» **Partes del ejercicio**:
• 1. Reproduce literalmente el fragmento del texto sobre Puerto Rico en 1898 que va desde "Aquel mediodía de" hasta "era poca cosa.", ambos incluidos.
• 2. Por favor, resume en forma de lista el párrafo del texto sobre Puerto Rico en 1898 que comienza con "Aquel mediodía de martes 18 de octubre", conservando sus datos principales.

» **Texto dado**:
El 18 de octubre: “the black cloud of Spanish cruelty had passed away…”

La lógica dualista domina la textualidad de Dinwiddie. Puerto Rico, “the easternmost fertile isle of the western hemisfere”, salía de las manos del “galling yoke of tyranny and taxation” que significaba España, para pasar a manos de un imperio liberal y progresista.  El rechazo al pasado hispano era palmario: el 1898 tenía que ser interpretado como la sentencia de muerte de la supremacía española. No se puede pasar por alto que aquellas protestas, la de los impuestos y la tiranía, eran las mismas que expresaba la generación rebelde del 1860 y sintetizaban el reclamo del liberalismo económico y político puertorriqueño. La diferencia entre la utopía independentista y la de los invasores del 1898 era que los rebeldes del 1868, al menos los que circulaban alrededor de la figura de Betances Alacán, se habían alzado por la independencia.  Dinwiddie está seguro de que esas metas se conseguirían bajo el control colonial benévolo de Estados Unidos. El discurso modernizador manifestaba una plasticidad extraordinaria cuyos polos tenderían a chocar tras la imposición de la soberanía estadounidense.

Aquel mediodía de martes 18 de octubre fue apropiado por el autor como un “memorable day in Puerto Rican history”. Todo se conjuró para que así fuese. Un cielo claro, “not a cloud dotted the sky”, anticipaba un futuro promisorio para el territorio antillano. El despliegue de confianza y optimismo en la retórica del cronista no debería sorprender a nadie. El orgullo de aquel país con el paso dado, comenzar la creación de un imperio ultramarino con miras a expandir su hegemonía hemisférica, no era poca cosa.

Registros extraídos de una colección
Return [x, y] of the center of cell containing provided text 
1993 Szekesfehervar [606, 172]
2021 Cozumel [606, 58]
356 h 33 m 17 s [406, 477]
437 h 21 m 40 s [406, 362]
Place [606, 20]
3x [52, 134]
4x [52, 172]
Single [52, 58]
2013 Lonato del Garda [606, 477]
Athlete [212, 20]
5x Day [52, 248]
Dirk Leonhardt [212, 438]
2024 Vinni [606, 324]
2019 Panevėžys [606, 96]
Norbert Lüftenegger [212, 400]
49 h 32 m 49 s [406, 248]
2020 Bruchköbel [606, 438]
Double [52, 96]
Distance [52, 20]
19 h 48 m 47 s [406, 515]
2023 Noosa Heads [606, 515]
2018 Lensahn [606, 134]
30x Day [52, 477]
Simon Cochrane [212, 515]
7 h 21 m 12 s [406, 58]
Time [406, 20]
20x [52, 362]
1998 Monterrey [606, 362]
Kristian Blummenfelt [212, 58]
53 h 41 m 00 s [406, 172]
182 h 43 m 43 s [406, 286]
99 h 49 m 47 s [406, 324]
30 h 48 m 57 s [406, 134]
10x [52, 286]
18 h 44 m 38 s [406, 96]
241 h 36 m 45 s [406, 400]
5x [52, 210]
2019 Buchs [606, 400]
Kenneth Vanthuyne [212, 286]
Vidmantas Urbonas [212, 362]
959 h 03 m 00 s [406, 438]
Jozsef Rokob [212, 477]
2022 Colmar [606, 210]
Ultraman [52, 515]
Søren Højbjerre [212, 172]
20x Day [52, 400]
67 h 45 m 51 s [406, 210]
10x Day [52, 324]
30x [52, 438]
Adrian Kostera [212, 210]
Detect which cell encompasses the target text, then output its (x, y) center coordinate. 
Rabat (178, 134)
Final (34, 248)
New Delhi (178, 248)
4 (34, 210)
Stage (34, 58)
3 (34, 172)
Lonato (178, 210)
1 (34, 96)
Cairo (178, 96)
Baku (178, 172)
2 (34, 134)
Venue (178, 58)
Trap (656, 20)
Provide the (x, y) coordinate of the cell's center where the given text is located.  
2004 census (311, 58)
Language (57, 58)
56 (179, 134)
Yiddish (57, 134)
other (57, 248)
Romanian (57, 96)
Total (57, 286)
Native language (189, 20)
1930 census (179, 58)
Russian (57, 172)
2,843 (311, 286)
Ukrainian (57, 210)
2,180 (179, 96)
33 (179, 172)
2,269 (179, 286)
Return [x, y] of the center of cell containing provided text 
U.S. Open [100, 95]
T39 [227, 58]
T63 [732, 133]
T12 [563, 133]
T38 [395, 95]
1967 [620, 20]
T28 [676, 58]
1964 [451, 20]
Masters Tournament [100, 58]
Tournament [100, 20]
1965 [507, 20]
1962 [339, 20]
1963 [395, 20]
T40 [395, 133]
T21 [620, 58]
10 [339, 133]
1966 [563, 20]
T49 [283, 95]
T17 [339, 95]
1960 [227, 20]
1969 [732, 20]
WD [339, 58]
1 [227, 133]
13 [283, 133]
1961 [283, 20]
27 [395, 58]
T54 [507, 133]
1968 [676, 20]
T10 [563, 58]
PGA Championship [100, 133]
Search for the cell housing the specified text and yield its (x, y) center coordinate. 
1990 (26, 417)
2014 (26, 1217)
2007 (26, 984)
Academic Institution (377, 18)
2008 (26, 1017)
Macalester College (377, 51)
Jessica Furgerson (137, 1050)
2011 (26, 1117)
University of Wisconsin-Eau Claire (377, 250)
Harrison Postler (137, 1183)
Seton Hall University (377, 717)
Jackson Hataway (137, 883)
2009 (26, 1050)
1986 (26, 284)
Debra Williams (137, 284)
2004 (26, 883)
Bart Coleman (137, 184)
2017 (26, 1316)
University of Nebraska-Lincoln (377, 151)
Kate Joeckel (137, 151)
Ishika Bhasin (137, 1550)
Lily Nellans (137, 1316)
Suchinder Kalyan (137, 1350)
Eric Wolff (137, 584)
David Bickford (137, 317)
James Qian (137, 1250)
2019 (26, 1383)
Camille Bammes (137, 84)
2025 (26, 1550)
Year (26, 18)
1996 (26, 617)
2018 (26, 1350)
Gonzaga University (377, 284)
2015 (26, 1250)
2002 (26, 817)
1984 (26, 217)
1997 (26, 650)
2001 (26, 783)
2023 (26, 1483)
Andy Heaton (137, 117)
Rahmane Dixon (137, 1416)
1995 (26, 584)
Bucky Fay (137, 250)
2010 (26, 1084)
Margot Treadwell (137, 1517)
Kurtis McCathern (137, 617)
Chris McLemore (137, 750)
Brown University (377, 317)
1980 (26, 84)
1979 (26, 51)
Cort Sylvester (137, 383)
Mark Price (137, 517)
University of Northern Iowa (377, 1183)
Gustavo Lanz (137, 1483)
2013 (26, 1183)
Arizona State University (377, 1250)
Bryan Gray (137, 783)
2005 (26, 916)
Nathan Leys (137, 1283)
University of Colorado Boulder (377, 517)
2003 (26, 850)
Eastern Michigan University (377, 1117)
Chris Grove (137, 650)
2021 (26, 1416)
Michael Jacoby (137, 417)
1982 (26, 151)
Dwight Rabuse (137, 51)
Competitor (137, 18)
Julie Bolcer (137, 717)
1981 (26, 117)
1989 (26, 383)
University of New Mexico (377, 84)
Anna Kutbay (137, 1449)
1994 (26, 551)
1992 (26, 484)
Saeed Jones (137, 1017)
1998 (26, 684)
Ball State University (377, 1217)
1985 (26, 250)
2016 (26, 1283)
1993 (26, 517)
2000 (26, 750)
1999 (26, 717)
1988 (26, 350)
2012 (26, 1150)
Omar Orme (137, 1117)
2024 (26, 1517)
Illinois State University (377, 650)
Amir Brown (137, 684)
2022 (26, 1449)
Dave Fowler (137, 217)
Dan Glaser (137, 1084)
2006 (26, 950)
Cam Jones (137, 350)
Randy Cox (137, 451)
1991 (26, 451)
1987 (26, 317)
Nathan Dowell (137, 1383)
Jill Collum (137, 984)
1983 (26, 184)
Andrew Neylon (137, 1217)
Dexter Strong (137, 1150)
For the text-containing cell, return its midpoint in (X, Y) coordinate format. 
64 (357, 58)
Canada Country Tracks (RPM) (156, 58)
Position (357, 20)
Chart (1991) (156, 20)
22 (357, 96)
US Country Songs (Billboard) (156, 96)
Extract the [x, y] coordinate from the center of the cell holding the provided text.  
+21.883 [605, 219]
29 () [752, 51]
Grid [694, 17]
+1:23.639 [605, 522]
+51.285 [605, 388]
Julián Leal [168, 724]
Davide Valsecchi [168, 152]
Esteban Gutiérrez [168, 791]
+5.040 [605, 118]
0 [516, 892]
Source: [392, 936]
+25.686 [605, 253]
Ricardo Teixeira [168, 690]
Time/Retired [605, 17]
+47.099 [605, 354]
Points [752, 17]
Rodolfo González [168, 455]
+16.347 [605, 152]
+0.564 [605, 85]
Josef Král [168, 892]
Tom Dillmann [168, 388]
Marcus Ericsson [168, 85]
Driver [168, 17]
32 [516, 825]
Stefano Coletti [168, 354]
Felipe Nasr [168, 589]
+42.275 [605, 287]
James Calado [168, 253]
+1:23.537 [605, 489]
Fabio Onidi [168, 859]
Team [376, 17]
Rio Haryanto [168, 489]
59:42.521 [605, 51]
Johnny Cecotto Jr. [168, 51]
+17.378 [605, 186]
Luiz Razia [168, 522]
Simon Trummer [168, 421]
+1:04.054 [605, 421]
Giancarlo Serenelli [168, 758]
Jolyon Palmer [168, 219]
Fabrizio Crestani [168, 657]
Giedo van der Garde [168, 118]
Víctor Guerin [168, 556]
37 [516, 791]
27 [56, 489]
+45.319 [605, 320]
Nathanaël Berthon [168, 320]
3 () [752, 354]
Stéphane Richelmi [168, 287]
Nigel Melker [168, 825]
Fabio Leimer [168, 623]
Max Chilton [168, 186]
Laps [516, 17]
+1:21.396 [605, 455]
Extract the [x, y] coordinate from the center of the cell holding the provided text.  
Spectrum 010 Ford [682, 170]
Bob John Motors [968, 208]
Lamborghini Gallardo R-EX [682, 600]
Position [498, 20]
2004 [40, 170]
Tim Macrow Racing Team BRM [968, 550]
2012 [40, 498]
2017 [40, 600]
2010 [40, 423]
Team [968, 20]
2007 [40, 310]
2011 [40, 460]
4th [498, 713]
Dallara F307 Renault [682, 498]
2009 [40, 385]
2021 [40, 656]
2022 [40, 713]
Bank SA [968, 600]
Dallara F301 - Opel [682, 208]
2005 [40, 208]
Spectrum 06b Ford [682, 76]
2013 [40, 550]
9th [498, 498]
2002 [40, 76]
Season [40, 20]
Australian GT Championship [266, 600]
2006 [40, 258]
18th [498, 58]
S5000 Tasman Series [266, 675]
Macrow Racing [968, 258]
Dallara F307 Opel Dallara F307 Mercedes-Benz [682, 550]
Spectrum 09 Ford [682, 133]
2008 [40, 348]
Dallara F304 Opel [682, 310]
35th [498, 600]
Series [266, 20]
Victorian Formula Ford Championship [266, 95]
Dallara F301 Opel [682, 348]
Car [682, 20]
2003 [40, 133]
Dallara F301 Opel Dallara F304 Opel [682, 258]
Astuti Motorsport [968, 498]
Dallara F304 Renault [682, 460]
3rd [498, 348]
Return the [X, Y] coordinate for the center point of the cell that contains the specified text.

» **Resultados en orden**:
• 1.
Aquel mediodía de martes 18 de octubre fue apropiado por el autor como un “memorable day in Puerto Rican history”. Todo se conjuró para que así fuese. Un cielo claro, “not a cloud dotted the sky”, anticipaba un futuro promisorio para el territorio antillano. El despliegue de confianza y optimismo en la retórica del cronista no debería sorprender a nadie. El orgullo de aquel país con el paso dado, comenzar la creación de un imperio ultramarino con miras a expandir su hegemonía hemisférica, no era poca cosa.

• 2.
- El autor presentó el mediodía del martes 18 de octubre como un "memorable day in Puerto Rican history".
- Un cielo despejado ("not a cloud dotted the sky") anticipaba un futuro promisorio para el territorio antillano.
- La confianza y el optimismo del cronista no deberían sorprender a nadie.
- Aquel país estaba orgulloso de iniciar un imperio ultramarino para expandir su hegemonía hemisférica.